Exact copies are required of the lines from the line containing "You are a computer-use agent." through the final line of the listing, both included, and of no other lines.

=====

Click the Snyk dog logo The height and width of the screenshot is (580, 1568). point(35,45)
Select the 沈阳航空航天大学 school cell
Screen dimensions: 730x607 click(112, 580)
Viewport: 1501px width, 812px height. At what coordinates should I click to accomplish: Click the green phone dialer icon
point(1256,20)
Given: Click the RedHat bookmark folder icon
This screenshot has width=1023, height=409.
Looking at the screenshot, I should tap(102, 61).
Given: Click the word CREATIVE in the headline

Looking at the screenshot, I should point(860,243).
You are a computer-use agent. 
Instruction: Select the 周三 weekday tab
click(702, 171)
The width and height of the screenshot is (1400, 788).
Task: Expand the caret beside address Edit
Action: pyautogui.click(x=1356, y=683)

=====

**RESPONSE AREA:**
You are a computer-use agent. 
Instruction: Select the 周三 weekday tab
click(702, 171)
The width and height of the screenshot is (1400, 788).
Task: Expand the caret beside address Edit
Action: pyautogui.click(x=1356, y=683)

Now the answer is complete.